== Text section ==

XXII – Resisting Psychiatrical Dominance

Published by Bill Braga 15 de July de 2022

There is nothing more to say about the dull monotony of my jail days in this mental health clinic. Not the guitar, not even having met Fernanda, not anything appeases the pain of being… Because the pain is not of being or existing, but from being unable to fully exist, of living like a bird with clipped wings and chains round its feet. Not to mention the barred cage preventing even the slightest attempt of taking flight. Pinel is my cage. I need to fly, I need to get out before I am fully incorporated in the lobotomy logic of this place, before I become just another ghost wandering the corridors with glazed eyes, unfeeling, soulless, without desire, waiting for the electro-shock therapy.

===

**Problem**
Translate this sentence from the clinic passage above into Spanish: "There is nothing more to say about the dull monotony of my jail days in this mental health clinic."

== Source material ==

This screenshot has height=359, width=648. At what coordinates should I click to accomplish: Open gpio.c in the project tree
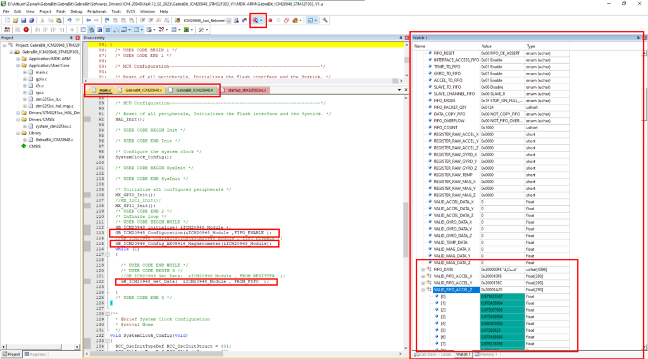(41, 79)
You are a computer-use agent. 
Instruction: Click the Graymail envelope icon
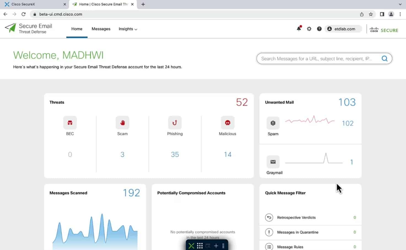[273, 162]
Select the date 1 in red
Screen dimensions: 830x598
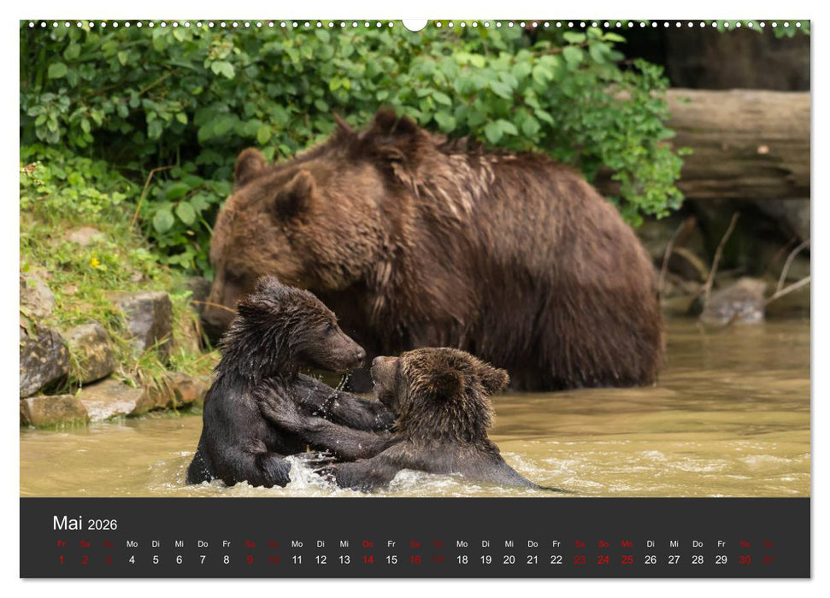[60, 560]
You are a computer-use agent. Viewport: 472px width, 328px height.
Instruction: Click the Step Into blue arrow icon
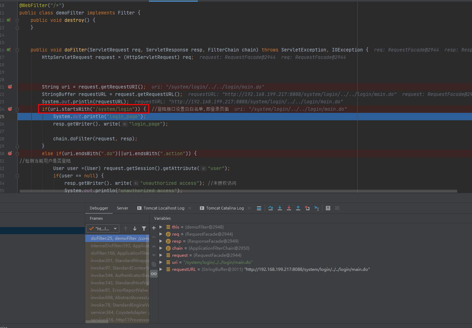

===

**Finished task**
No hay nada más que decir sobre la aburrida monotonía de mis días de cárcel en esta clínica de salud mental.